Your journal will consist of three steps:
Step One–Summarizing (What?)
Summarize the narrative by identifying all of the plot elements before the climax in the first half of the novel using a Freytag’s Pyramid (see attachment).
PLEASE NOTE THAT AN ADEQUATE FREYTAG’S PYRAMID MUST BE THOROUGH, INCLUDING MOST RISING ACTIONS AND COMPLICATIONS OF THE NOVEL. ADD NUMBERS IF NEEDED.
Step Two–Responding (So What?)
Immediately following the summary, write your personal reaction to what you have just read (so what?). At this point, you want to explore your reaction to the text and connect the new information to your existing web of knowledge.
YOUR RESPONSE TO THIS PART OF THE NOVEL SHOULD BE AT LEAST 250 WORDS.
Step Three–Analyzing (How did the writer write? and Why did the writer write this way?)
To complete Step Three, choose from the prompts as follows:
- ONE prompt from Part 1 and TWO prompts from Part 2
- OR TWO prompts Part 1 and ONE prompt from Part 2
Part 1: Literary Elements
The answer to each chosen prompt must be a paragraph of at least 200 words:
- Who is the narrator of the novel and how does that choice of narrator affect the telling of the story? How might the story change if someone else narrated the story?
- Choose three main characters from the novel and complete the following for each of those three chosen characters:
- What is the major problem facing the major character?
- What is the conflict that this character faces?
- What are the motivations (such as love, hate, fear, jealously, competition, etc.) behind this character’s actions?
- Identify two specific symbols within the story, describe them and what they represent, defending your viewpoint of those two symbols.

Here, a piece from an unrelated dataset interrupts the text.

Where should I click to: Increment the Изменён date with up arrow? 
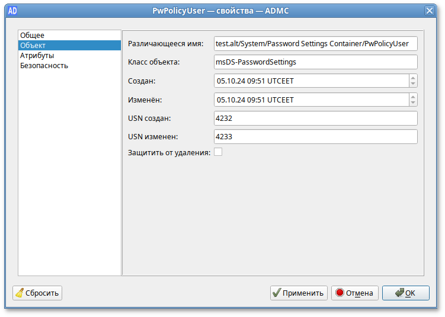point(412,96)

- Identify a motif of the novel (a recurring topic, character, or verbal pattern–see glossary), describe it, then describe at least three occasions when that motif appears in the story.
- Identify a theme of the novel, describe the theme, and defend why you think it IS a theme, identifying how the theme seems to explain the whole story, how that theme has universal importance, and how this theme applies in all times and places.

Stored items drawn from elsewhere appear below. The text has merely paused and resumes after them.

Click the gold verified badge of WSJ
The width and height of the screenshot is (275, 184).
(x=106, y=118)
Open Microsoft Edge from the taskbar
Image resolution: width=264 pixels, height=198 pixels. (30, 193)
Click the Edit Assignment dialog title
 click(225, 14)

Part 2: Literary Techniques
The answer to each chosen prompt must be a paragraph of at least 200 words:
- Identify the author’s use of one of the following literary techniques and discuss how the author demonstrates that technique through his/her use of language:
- Tone
- Irony
- Suspense
- Foreshadowing
- Time Interruptions
- Discuss how the author successfully or unsuccessfully conveys the language of the specific, different characters (dialect and dialogue) through the novel.
- Discuss how the author uses imagery to create appeal within the novel through the five senses: sight, hearing, smell, taste, and touch.
- Discuss how the author uses figurative language (see the following list of types), giving specific examples and explaining the effect of the figurative language on the readers. Following are examples of types of figurative language:
- Metaphors
- Similes
- Personification
- Idioms
- Identify the author’s use of allusion (a brief, indirect reference to another literary work, usually for the purpose of associating the tone or theme of the one work with the other), identify the other literary work and its cultural meaning, and discuss why the reference may enhance the meaning of the story for the audience.
YOUR ANALYSES TO THIS PART OF THE NOVEL SHOULD ADD UP TO AT LEAST 600 WORDS FOR ALL THREE PROMPTS.